● Trecho do texto
━━━━━━━━━━━━━━━━━━━━━━━━━━━━━━
Após 16 dias internado, morre jovem negro baleado por PM em SP

Luiz Carlos, 20 anos, que estava em moto roubada, foi atingido pelas costas em 16 de março após perseguição policial em comunidade na zona oeste da cidade

Luiz Carlos Gil de Santana tinha 20 anos | Foto: arquivo pessoal

A família do ajudante geral Luiz Carlos Gil de Santana, 20, está inconsolável. Após 16 dias internado, o jovem faleceu nesta sexta-feira (1/4) no Hospital das Clínicas, na zona oeste da cidade de São Paulo. Ele foi atingido por dois tiros, um no ombro e outro nas costas, após uma perseguição policial no dia 16 de março, quando estava em uma moto roubada na comunidade da Serra, também na zona oeste.
━━━━━━━━━━━━━━━━━━━━━━━━━━━━━━
Dados registrados
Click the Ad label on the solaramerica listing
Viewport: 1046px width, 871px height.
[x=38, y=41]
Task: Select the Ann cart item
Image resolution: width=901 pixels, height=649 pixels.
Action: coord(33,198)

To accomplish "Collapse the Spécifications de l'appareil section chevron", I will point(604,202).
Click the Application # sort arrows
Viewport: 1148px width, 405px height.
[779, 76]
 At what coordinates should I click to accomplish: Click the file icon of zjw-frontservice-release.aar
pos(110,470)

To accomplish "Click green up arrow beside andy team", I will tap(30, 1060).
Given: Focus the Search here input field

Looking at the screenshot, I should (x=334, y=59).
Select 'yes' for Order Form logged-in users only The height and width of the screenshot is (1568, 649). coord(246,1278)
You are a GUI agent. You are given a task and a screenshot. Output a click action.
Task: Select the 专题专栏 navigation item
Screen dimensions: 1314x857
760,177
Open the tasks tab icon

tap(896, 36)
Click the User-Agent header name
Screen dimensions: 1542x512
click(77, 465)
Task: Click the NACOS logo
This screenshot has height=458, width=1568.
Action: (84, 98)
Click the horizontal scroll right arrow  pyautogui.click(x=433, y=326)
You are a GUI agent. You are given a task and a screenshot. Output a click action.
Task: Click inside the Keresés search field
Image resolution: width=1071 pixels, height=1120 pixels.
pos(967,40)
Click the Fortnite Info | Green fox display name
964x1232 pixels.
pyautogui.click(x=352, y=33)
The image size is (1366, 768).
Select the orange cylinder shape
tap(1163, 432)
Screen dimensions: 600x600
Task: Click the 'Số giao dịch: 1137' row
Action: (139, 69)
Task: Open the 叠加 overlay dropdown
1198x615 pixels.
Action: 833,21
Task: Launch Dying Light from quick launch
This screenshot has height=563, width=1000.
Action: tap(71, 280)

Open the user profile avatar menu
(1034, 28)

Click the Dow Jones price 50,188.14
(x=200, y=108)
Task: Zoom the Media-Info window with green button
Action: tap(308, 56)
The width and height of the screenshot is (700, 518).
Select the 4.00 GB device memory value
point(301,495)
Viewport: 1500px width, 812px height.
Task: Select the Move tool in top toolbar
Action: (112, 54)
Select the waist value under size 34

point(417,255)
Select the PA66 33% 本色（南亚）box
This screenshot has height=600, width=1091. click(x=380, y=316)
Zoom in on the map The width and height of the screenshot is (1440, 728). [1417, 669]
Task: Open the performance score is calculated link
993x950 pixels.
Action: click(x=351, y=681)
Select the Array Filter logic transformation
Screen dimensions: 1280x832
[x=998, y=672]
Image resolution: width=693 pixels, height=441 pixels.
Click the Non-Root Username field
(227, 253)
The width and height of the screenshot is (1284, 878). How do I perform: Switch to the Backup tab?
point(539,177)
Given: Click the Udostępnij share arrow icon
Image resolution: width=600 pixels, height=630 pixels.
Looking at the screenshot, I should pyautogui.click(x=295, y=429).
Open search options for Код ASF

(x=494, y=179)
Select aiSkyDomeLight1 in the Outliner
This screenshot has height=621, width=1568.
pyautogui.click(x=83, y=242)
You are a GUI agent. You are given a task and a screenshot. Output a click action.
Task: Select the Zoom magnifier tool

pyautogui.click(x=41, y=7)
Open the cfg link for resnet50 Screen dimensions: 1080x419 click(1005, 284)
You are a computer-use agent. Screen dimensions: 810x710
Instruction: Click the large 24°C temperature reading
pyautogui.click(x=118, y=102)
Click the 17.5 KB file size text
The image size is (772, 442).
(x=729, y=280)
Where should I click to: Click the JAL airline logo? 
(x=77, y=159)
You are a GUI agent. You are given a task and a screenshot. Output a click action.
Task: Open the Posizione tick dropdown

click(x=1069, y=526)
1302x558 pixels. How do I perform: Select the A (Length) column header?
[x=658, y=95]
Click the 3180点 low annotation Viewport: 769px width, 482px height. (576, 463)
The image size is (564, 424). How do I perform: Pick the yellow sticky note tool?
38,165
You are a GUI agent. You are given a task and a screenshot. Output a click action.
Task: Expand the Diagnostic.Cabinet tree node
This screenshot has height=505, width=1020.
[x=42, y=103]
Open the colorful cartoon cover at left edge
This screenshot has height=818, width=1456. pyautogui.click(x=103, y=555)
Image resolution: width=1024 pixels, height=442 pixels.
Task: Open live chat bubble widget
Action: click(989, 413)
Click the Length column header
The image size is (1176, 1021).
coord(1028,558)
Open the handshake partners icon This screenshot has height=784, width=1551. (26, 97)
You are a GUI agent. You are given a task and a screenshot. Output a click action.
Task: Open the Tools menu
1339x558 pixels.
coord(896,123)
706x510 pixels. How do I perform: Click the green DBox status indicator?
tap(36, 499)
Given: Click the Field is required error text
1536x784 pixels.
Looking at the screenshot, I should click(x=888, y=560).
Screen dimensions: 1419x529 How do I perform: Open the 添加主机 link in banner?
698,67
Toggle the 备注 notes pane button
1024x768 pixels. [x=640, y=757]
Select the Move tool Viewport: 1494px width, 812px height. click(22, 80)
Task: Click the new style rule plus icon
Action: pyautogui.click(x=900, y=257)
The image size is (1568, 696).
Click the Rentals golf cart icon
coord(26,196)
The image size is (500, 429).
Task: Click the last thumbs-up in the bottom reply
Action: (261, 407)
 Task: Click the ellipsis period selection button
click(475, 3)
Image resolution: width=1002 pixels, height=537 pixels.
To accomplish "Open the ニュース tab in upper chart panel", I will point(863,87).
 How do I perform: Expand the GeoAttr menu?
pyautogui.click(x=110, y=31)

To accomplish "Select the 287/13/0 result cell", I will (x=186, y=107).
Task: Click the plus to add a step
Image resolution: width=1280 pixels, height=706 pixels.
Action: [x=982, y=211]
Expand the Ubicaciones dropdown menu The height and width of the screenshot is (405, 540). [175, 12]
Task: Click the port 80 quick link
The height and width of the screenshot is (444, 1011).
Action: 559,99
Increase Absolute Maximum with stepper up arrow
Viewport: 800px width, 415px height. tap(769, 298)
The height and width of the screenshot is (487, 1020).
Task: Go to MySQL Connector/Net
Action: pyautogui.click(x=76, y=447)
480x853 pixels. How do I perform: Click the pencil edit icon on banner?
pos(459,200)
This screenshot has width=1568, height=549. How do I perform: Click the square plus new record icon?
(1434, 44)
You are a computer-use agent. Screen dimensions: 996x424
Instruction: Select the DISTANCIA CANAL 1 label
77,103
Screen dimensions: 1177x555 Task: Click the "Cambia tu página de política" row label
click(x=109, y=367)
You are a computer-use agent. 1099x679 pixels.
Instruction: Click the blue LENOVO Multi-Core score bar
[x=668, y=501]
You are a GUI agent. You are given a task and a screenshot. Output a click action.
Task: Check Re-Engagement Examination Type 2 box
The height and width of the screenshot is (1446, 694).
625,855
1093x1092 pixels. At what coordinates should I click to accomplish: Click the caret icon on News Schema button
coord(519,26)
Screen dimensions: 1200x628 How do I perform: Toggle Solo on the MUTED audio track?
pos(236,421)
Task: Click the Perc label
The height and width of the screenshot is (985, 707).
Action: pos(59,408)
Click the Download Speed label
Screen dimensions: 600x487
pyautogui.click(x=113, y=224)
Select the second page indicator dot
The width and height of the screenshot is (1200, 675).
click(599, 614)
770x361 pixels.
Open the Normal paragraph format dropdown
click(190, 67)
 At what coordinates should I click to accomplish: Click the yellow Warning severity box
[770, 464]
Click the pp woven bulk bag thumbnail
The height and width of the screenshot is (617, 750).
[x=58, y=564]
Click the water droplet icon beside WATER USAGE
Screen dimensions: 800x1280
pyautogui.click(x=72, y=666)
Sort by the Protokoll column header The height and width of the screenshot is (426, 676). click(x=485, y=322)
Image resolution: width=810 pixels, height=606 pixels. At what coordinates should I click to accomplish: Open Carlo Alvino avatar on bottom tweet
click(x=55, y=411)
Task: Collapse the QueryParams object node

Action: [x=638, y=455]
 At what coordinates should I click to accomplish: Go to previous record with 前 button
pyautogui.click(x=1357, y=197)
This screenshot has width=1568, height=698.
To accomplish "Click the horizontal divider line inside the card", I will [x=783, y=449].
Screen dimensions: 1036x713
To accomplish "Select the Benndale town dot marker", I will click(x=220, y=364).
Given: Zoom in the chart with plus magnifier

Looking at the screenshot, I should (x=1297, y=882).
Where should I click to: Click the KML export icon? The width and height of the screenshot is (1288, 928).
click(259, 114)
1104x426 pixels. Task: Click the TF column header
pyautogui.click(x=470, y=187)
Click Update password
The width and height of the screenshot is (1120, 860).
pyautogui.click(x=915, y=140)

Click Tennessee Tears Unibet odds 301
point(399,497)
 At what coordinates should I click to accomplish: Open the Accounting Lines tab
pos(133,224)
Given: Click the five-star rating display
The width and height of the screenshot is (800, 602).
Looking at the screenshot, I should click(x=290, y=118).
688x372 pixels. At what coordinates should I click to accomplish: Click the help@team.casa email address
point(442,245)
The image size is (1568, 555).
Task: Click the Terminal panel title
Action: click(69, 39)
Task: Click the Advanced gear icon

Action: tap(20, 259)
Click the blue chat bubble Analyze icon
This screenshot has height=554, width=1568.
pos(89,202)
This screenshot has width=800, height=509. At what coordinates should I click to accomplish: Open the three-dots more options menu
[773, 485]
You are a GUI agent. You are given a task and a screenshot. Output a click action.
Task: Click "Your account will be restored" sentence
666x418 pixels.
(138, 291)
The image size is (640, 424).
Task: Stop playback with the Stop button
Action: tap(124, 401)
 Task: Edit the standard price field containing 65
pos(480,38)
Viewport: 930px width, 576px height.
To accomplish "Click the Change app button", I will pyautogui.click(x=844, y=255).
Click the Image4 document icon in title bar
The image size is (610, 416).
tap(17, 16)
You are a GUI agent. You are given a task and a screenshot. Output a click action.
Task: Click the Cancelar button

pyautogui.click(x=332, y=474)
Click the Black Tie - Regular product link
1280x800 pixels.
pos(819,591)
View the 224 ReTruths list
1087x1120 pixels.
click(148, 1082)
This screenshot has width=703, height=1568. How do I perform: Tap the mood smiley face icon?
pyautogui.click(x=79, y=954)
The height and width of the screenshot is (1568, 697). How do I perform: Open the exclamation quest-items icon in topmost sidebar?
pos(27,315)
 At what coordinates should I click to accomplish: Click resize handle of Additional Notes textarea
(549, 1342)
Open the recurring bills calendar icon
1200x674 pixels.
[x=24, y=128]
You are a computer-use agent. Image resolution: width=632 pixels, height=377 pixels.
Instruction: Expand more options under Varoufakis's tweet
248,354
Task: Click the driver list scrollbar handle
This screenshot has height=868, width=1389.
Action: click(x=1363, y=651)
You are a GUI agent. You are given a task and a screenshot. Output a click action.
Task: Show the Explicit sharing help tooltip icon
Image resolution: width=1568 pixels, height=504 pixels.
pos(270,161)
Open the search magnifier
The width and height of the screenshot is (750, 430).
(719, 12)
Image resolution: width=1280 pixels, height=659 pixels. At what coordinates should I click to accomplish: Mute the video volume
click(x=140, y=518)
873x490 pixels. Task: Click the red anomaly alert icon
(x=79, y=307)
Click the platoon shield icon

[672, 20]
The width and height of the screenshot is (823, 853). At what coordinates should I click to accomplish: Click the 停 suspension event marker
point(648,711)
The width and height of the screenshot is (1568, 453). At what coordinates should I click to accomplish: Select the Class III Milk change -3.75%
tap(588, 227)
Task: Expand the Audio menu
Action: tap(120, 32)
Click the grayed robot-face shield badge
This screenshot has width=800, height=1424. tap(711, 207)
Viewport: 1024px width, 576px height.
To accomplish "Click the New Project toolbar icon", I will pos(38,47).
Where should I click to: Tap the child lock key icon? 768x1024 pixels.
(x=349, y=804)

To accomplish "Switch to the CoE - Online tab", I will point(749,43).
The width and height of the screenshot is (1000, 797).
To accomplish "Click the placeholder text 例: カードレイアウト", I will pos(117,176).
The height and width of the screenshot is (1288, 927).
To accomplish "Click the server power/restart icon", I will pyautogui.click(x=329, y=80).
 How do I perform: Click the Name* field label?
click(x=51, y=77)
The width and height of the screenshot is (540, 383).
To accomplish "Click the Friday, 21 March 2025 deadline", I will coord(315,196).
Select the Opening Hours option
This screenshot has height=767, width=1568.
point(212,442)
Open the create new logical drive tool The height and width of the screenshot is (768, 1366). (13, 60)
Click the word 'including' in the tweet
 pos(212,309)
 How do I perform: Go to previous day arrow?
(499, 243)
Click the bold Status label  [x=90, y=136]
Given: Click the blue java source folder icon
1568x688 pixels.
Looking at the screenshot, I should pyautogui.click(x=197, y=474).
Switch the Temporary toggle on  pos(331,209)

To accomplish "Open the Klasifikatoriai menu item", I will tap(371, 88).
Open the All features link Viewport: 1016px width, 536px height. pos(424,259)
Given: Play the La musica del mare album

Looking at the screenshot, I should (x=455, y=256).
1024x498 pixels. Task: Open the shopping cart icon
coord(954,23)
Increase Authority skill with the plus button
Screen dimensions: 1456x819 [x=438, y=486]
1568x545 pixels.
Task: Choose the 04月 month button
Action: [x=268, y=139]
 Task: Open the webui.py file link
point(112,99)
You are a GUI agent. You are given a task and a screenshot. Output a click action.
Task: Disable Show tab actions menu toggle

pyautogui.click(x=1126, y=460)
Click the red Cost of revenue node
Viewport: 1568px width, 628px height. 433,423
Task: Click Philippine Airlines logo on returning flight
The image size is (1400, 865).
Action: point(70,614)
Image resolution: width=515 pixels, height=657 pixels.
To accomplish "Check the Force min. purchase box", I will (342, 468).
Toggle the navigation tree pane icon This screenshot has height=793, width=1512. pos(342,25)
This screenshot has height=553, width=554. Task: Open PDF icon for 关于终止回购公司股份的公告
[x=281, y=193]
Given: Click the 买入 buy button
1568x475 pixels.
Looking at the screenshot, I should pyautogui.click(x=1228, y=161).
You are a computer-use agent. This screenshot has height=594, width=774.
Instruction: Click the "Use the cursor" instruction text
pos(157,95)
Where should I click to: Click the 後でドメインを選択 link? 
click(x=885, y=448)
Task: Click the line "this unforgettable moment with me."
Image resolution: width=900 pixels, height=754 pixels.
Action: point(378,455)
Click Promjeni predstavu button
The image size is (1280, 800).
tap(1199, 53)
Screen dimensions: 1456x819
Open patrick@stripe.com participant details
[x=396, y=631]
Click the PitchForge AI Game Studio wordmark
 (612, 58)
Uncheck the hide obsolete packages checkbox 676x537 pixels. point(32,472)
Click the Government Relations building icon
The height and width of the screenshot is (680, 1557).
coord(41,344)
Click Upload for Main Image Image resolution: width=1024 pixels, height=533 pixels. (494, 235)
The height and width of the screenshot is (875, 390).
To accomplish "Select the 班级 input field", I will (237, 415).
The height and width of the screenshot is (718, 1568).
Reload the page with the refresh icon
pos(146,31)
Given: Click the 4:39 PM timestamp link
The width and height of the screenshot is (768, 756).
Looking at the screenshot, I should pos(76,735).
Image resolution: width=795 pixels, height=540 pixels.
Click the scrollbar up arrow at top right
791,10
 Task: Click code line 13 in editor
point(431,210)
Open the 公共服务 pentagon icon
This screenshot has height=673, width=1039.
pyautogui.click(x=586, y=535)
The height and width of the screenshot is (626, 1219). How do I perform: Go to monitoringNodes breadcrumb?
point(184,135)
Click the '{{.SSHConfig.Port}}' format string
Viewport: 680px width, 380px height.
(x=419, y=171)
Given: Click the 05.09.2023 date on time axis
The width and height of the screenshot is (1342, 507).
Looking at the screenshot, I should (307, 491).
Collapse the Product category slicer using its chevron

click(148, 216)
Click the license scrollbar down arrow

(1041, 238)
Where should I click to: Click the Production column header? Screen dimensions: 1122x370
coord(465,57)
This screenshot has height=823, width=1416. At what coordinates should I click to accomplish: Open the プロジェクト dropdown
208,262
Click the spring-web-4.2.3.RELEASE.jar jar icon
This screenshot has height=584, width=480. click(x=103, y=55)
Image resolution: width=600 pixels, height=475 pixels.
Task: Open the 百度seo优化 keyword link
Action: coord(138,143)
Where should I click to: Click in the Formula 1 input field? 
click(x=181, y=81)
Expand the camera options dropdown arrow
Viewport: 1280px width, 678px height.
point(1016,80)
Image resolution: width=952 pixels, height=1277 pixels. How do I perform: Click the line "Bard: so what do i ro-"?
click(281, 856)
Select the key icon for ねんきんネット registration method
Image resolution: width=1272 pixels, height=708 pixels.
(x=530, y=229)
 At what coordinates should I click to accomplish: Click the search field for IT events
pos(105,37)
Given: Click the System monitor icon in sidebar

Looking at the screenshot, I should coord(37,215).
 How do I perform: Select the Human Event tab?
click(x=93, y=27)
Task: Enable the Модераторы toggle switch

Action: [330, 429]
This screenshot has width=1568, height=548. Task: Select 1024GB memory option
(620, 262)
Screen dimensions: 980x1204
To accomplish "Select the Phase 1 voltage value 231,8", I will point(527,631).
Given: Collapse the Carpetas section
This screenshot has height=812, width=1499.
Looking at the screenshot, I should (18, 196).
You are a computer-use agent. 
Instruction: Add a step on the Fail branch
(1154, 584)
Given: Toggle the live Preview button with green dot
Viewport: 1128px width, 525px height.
━━━━━━━━━━━━━━━━━━━━━━━━━━━━━━
● Tarefas e exercícios
1. Pode repetir, sem nenhuma alteração, o trecho da notícia sobre Luiz Carlos que abre com as palavras "Luiz Carlos, 20" e fecha com "na zona oeste."?
2. Pode retomar a notícia sobre a morte de Luiz Carlos Gil de Santana, escrevendo a continuação logo após a última frase apresentada?

● Respostas dadas
1.
Luiz Carlos, 20 anos, que estava em moto roubada, foi atingido pelas costas em 16 de março após perseguição policial em comunidade na zona oeste da cidade

Luiz Carlos Gil de Santana tinha 20 anos | Foto: arquivo pessoal

A família do ajudante geral Luiz Carlos Gil de Santana, 20, está inconsolável. Após 16 dias internado, o jovem faleceu nesta sexta-feira (1/4) no Hospital das Clínicas, na zona oeste da cidade de São Paulo. Ele foi atingido por dois tiros, um no ombro e outro nas costas, após uma perseguição policial no dia 16 de março, quando estava em uma moto roubada na comunidade da Serra, também na zona oeste.

2.
Segundo a cunhada, que pediu para não ser identificada, Luiz morreu enquanto se recuperava de uma cirurgia da coluna que havia feito em 22 de março para retirar uma bala que ficou alojada. O advogado dos parentes, Rafael Moura, e a psicóloga Marisa Feffermann, articuladora da Rede de Proteção e Resistência Contra o Genocídio, acompanharam a família no hospital e no 89º DP (Jardim Taboão), onde foi registrada a morte do rapaz, e disseram que foram informados de que Luiz teve morte cerebral.

A causa da morte ainda não foi oficialmente esclarecida, já que o corpo de Luiz está no Instituto Médico Legal (IML) para ser examinado a pedido da delegada Daniela Brito de Lima e, até a tarde deste domingo (2/4), ainda não havia sido liberado para a família, que está angustiada sem entender o que aconteceu.

“Ontem [no hospital] disseram que era morte cerebral, depois que foi por conta da bala e agora, quando eu liguei para o IML para dizer que a gente ia para liberar o corpo amanhã, perguntei o que foi [a causa] e disseram que foi meningite”, disse a cunhada.

O velório e o enterro ainda não foram marcados. “Estamos buscando meios para dar um enterro digno para ele e ver se alguém tem cartão de crédito para parcelar os custos”, declarou.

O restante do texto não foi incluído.